THE PROBLEM -> A word-for-word copy is needed of the line containing "atsigkriki@aueb.gr (185, 1822)" and every line after it through the end of the records below, leaving out all pictures.

INPUT DATA ->
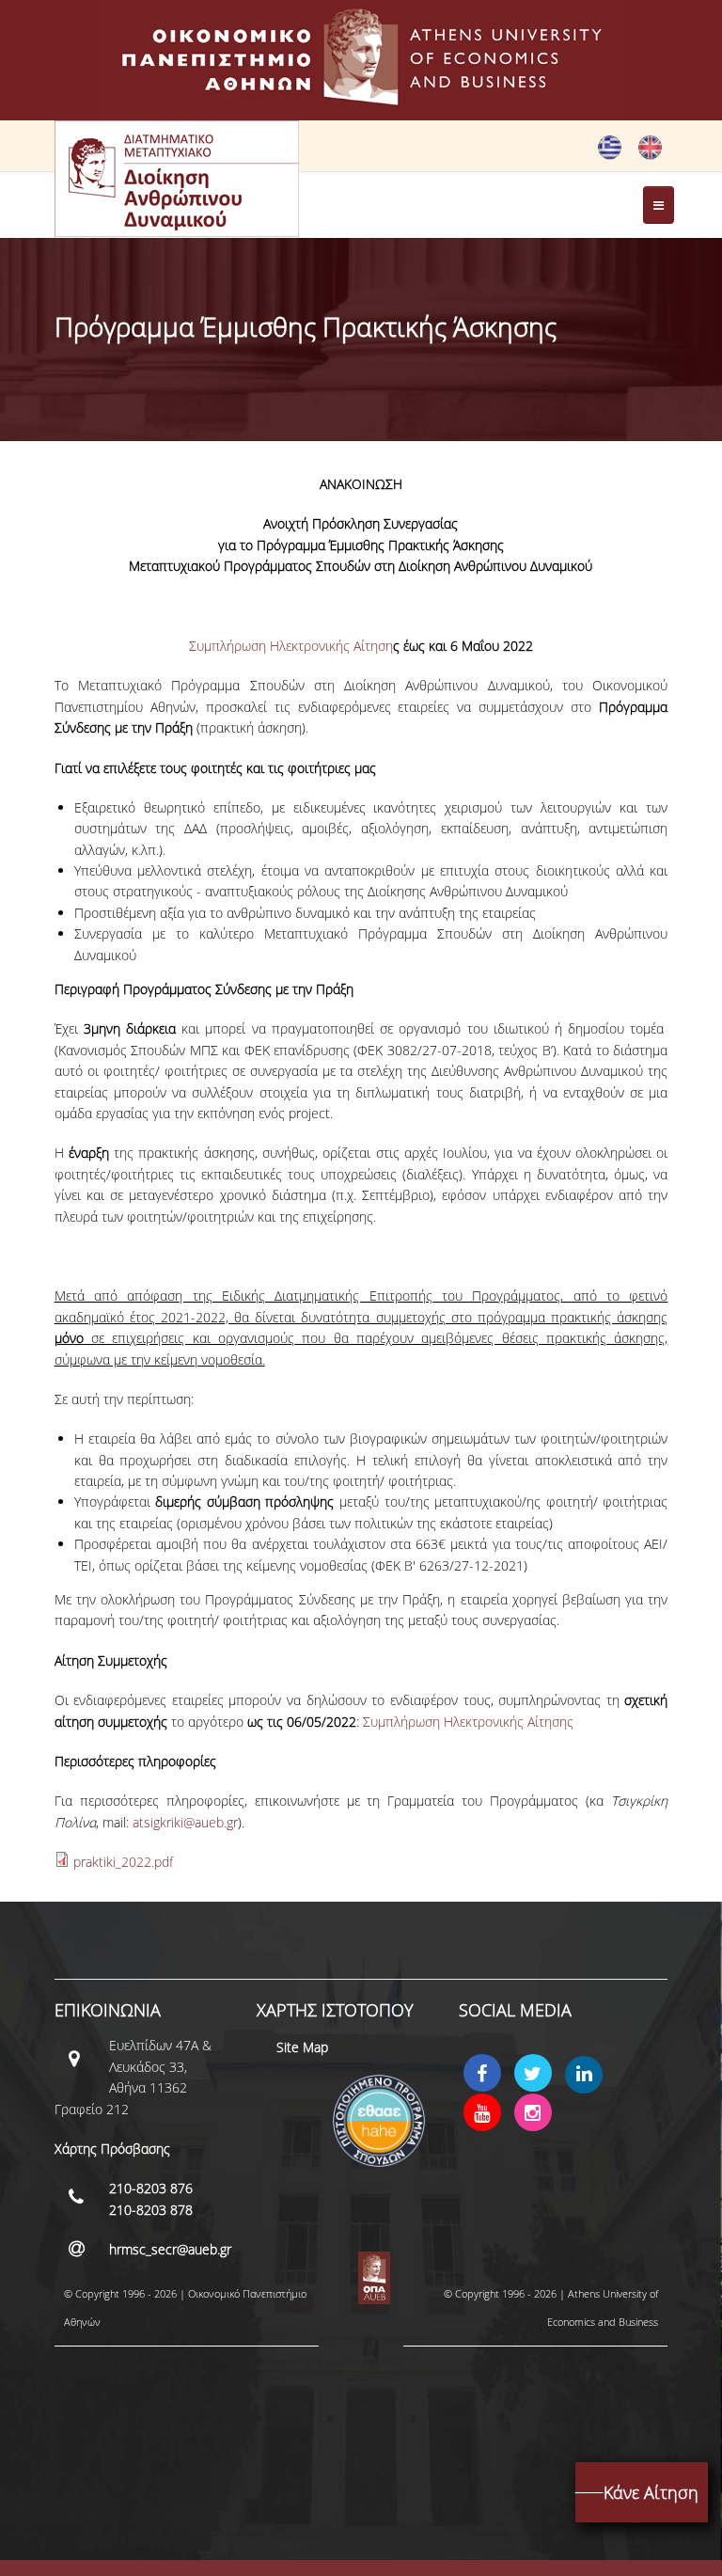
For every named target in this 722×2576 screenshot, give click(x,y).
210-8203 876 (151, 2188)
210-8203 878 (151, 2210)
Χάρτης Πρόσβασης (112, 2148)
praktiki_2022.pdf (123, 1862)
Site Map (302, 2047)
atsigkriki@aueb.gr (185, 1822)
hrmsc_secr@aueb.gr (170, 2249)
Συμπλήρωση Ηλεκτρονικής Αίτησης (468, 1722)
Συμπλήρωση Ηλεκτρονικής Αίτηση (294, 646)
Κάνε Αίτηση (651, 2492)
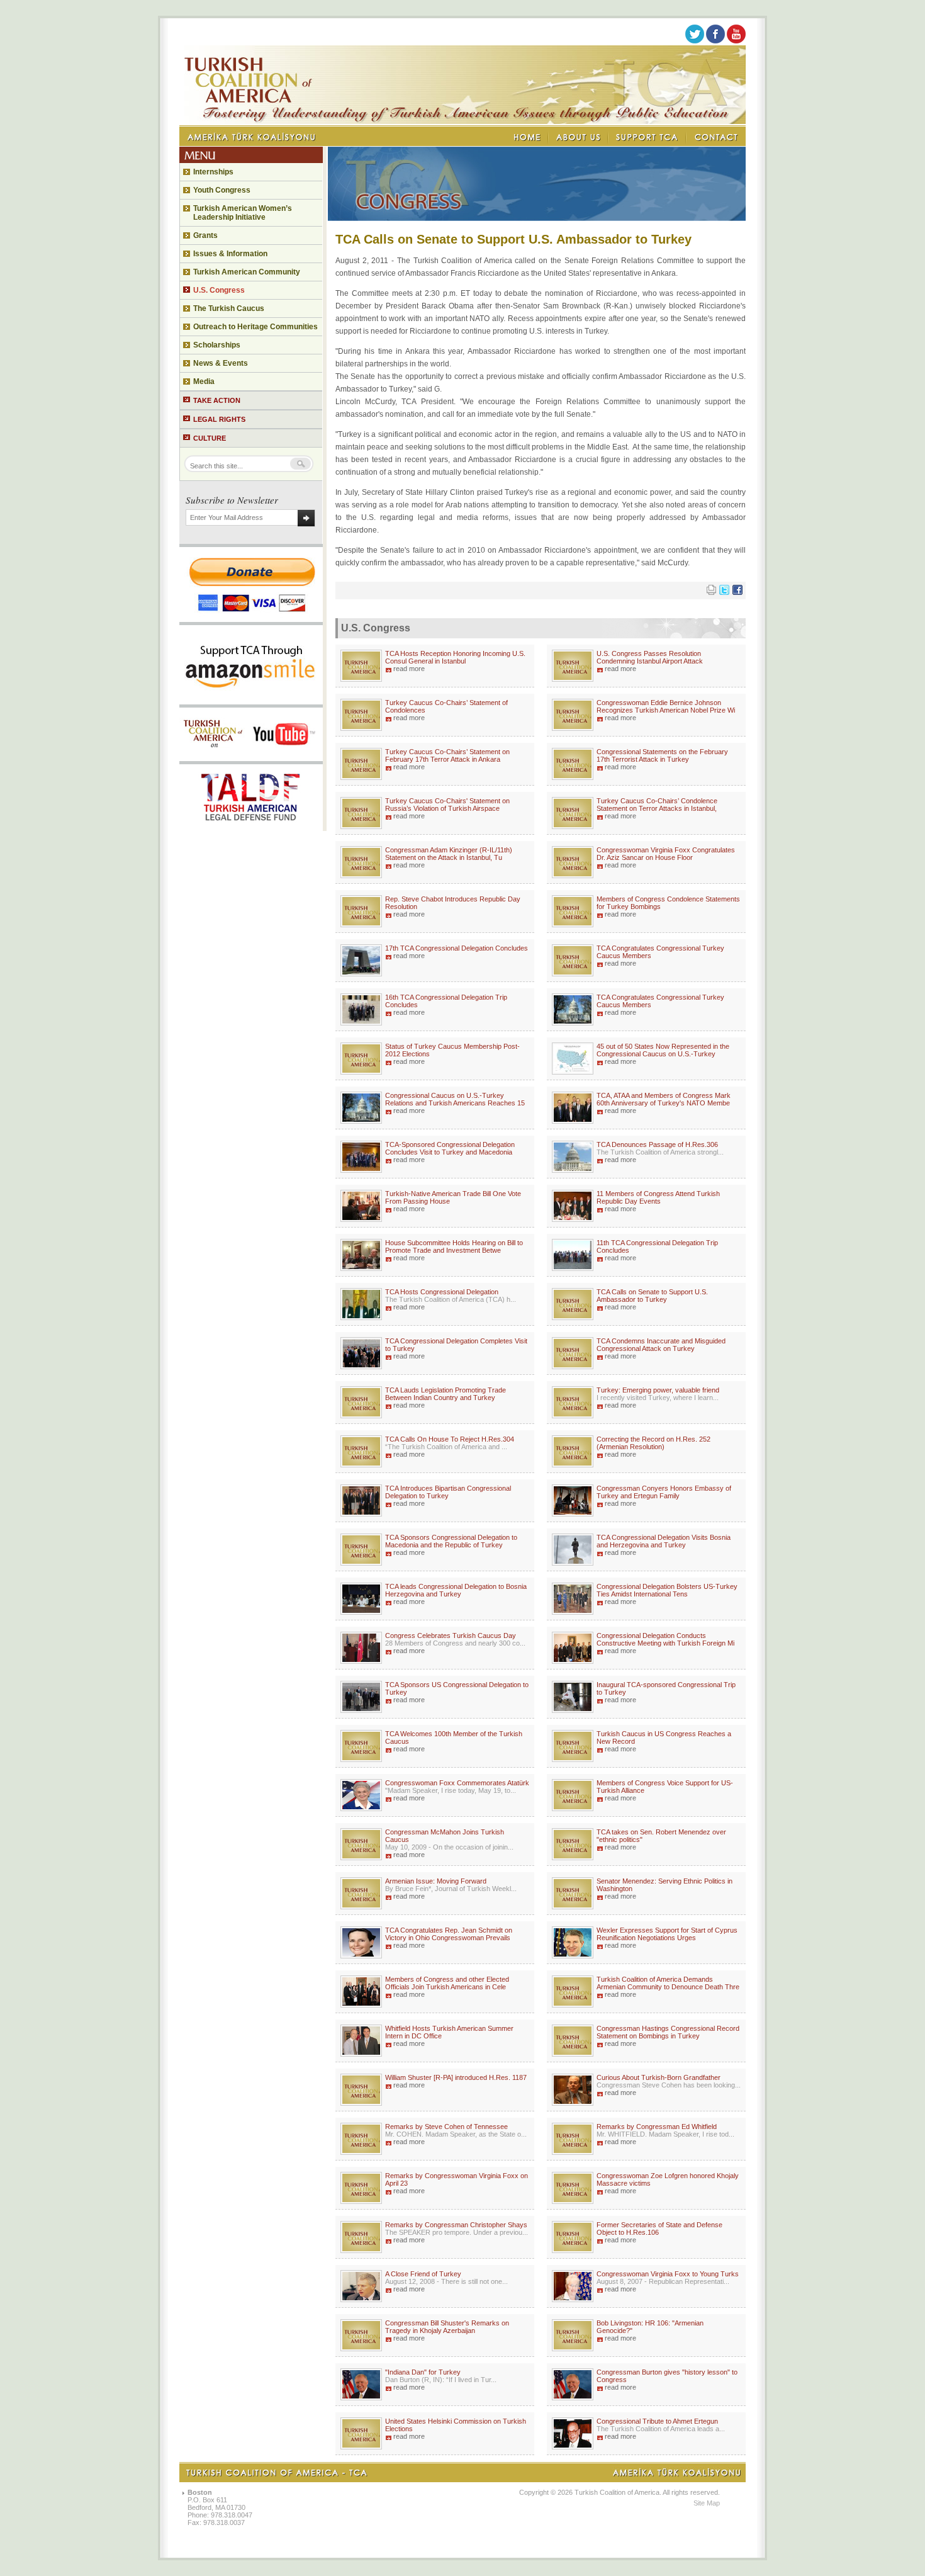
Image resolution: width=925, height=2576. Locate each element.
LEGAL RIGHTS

TASK RESULT ->
atsigkriki@aueb.gr (185, 1822)
hrmsc_secr@aueb.gr (170, 2249)
Συμπλήρωση Ηλεκτρονικής Αίτησης (468, 1722)
Συμπλήρωση Ηλεκτρονικής Αίτηση (294, 646)
Κάνε Αίτηση (651, 2492)
Image resolution: width=925, height=2576. Locate each element.
LEGAL RIGHTS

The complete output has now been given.